However, there was evidence of the specific criteria that led them to that conclusion. The criteria for assessment included the fact that service to the local area was a high priority to the company. Also, the selected company was perceived to have unique experience in sport marketing, had demonstrated intimate knowledge of the local golf courses and their operations, and that community outreach was important to the company. The selected company was also locally based and the committee felt that, as a result, the golf operations of City B would remain high on the priority list of the company.

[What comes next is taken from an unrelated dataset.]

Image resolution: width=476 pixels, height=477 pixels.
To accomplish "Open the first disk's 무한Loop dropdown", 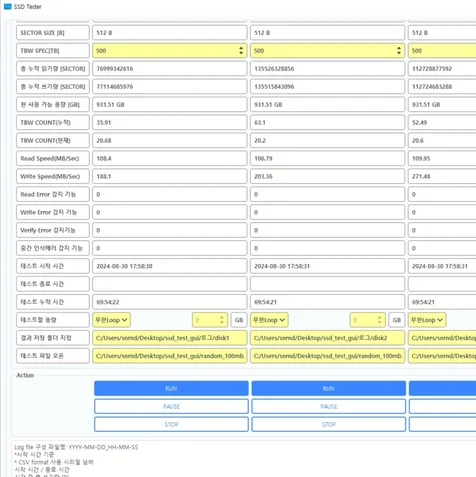I will pos(111,320).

In other situations in City B, it would have been normal procedure to publish a request for proposal (RFP) prior to making a decision. In this situation, the committee determined that, because golf is a highly specialized service, the RFP and the particular dollar figures in a contract would not affect the decision. They were more concerned with the previously stated criteria for selection. Thus, they decided to omit that step in their usual process. A representative of a local advocacy group suggested that the department continue the process and request RFP's in order to obtain the most favorable situation for the department. She noted, "the financial packages of the interested professional management firms are not included in your packet" (Minutes, 1993a, p. 42). Since there were no proposed financial packages, there was no assurance that this contractor would be the best available. In support of her statements, a representative of the other finalist indicated that his company submitted the RFQ without the understanding that this would not be their only opportunity to present their case and also requested that an RFP be published. Despite the suggestion the park department commissioners voted to authorize the general superintendent to begin negotiating with the selected company with the understanding that, "a final deal not be consummated until it's brought back before this committee and before the public." (Minutes, 1993a, p. 63). Thus, the representative of the advocacy group succeeded in delaying the process.

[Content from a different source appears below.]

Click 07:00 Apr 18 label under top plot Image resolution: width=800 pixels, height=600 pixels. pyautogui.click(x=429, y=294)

In a subsequent meeting five days later, it was recommended that the board authorize the general superintendent to negotiate a contract with the company with the following directions: that special consideration be given to four areas, a) the capital contributions of the company, b) minimum guarantees to the park department, c) current park department employees, and d) programs that service the youth, senior citizens, and handicapped (Minutes, 1993b, p. 31). Apparently, no action was taken on this recommendation because the minutes of the third meeting, one week later, indicated that the matter was still being discussed.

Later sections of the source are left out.